Seit Tausenden von Jahren erfreuen sich die Menschen am medizinischen Nutzen der Cannabis-Pflanze. Am 2. Dezember 2020 entschied die Suchtstoffkommission der Vereinten Nationen Cannabis aus dem Einheitsübereinkommens der UN über Suchtstoffe herauszustreichen und empfahl die Abänderung der Konvention von 1961, sodass, begründet durch das therapeutische Potentials dieses Cannabinoides, CBD-Produkte mit weniger als 0,2% THC-Gehalt nicht der internationalen Kontrolle unterliegen. Solch ein therapeutische Potential von Cannabidiol (CBD) rückte erst im 20. Jahrhundert in die Interessenssphäre der Wissenschaft, nachdem die erstmalige stereochemische Definition von THC 1964 in der Entdeckung des Endocannabinoid-Systems und dem Beginn klinischer Studien zur Erforschung von neuroprotektiven Medikamenten auf Cannabisbasis resultierte.
Seitdem konnten mehrere potentiell positive therapeutische Effekte von CBD festgestellt werden, wie vor allem antipsychotische, antioxidative und antiinflammatorische Eigenschaften und sogar eine analgetische Wirkung bei chronischen Schmerzen (kleine kontrollierte Studien deuten auf schmerzlindernde Effekte von Cannabinoiden wie CBD bei Tumorschmerzen, Rheuma oder Fibromyalgie hin), sowie dem Vorteil, dass es den Nebenwirkungen von THC bei Arzneitmitteln, die beide Cannabinoide enthalten, entgegenwirken kann. Zusätzlich belegten in den 70er und 80er Jahren durchgeführte Studien die antiemetische Wirkung von Cannabinoiden bei Zytostatika induzierter Übelkeit/Erbrechen (z.B. infolge einer Chemotherapie) und einen positiven Effekt bei der Therapie von Appetitlosigkeit bei HIV-Patient_innen und Menschen mit Tumorerkrankungen oder Alzheimer.
Eine weitere, besonders vielversprechende Option hinsichtlich eines potentiell lebensveränderndem therapeutischen Nutzen von Cannabis ist die antikonvulsive Wirkung von CBD. Heute gibt es schon zwei in der Europäischen Union und Deutschland zugelassene, verschreibungspflichtige Fertigarzneimittel, die auf dieser besonderen pharmakologischen Wirkung von CBD basieren. Ende 2018 wurde das Orphan-Arzneimittel Epidyolex® in der EU zugelassen. Dieses Medikament mit einem CBD-Gehalt von 98% wird in Kombination mit anderen Epilepsie-Medikamenten wie Clobazam zur Behandlung von Patient_innen ab 2 Jahren eingesetzt, die unter den besonders schweren Epilepsie-Typen Lennox-Gaustaut Syndrom oder dem Dravet Syndrom leiden.

▶ Material:
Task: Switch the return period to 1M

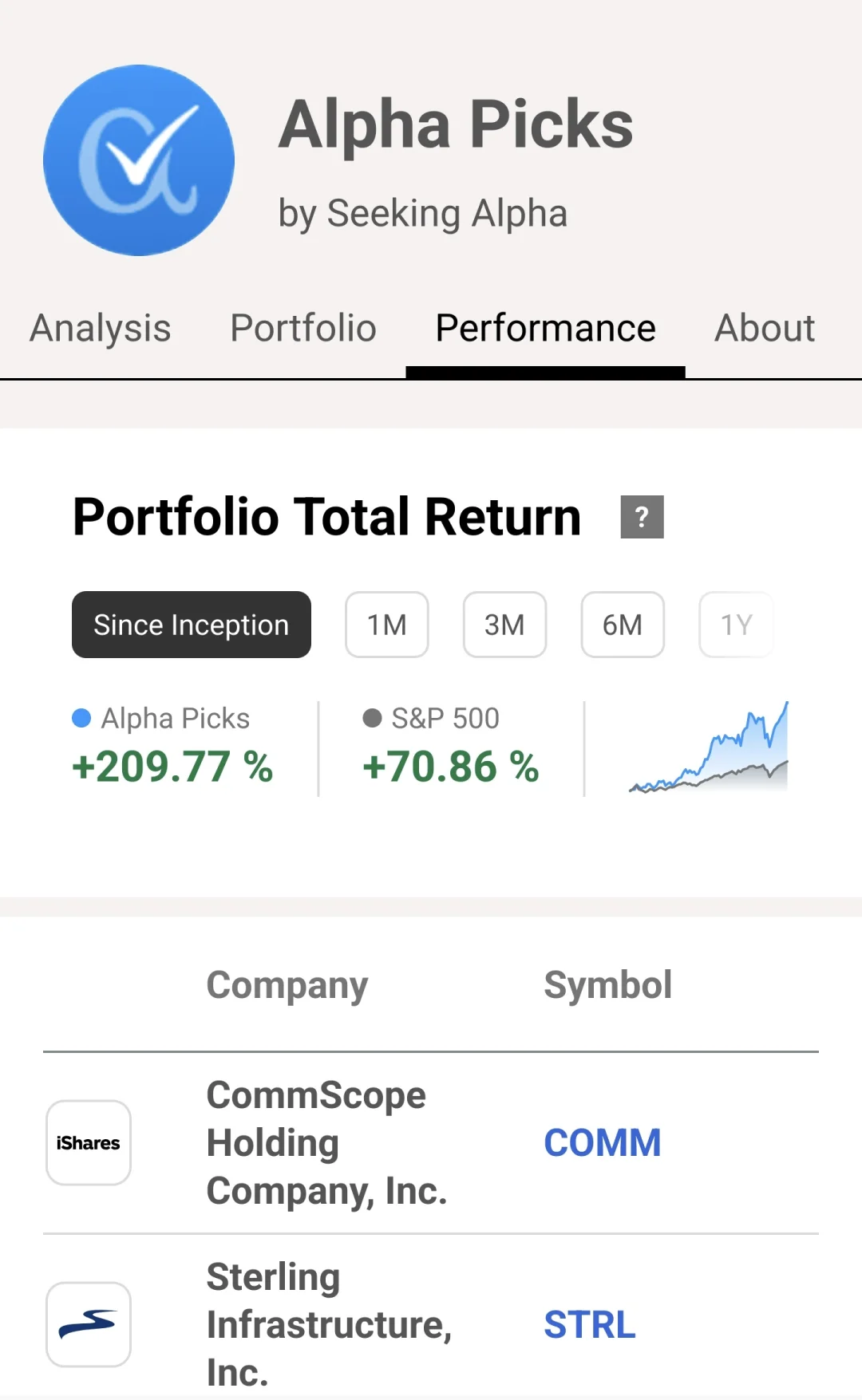Action: click(x=387, y=625)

▶ Arbeitsauftrag A:
Schreiben Sie aus dem Textauszug den Abschnitt zwischen „Eine weitere, besonders“ und „Dravet Syndrom leiden.“ wortgetreu ab, einschließlich beider Stellen.
▶ Arbeitsauftrag B:
Nennen Sie alle Erkrankungen, bei denen laut dem Textauszug kleine kontrollierte Studien auf schmerzlindernde Effekte von Cannabinoiden wie CBD hindeuten.

▶ Ergebnis A:
Eine weitere, besonders vielversprechende Option hinsichtlich eines potentiell lebensveränderndem therapeutischen Nutzen von Cannabis ist die antikonvulsive Wirkung von CBD. Heute gibt es schon zwei in der Europäischen Union und Deutschland zugelassene, verschreibungspflichtige Fertigarzneimittel, die auf dieser besonderen pharmakologischen Wirkung von CBD basieren. Ende 2018 wurde das Orphan-Arzneimittel Epidyolex® in der EU zugelassen. Dieses Medikament mit einem CBD-Gehalt von 98% wird in Kombination mit anderen Epilepsie-Medikamenten wie Clobazam zur Behandlung von Patient_innen ab 2 Jahren eingesetzt, die unter den besonders schweren Epilepsie-Typen Lennox-Gaustaut Syndrom oder dem Dravet Syndrom leiden.

▶ Ergebnis B:
- Tumorschmerzen
- Rheuma
- Fibromyalgie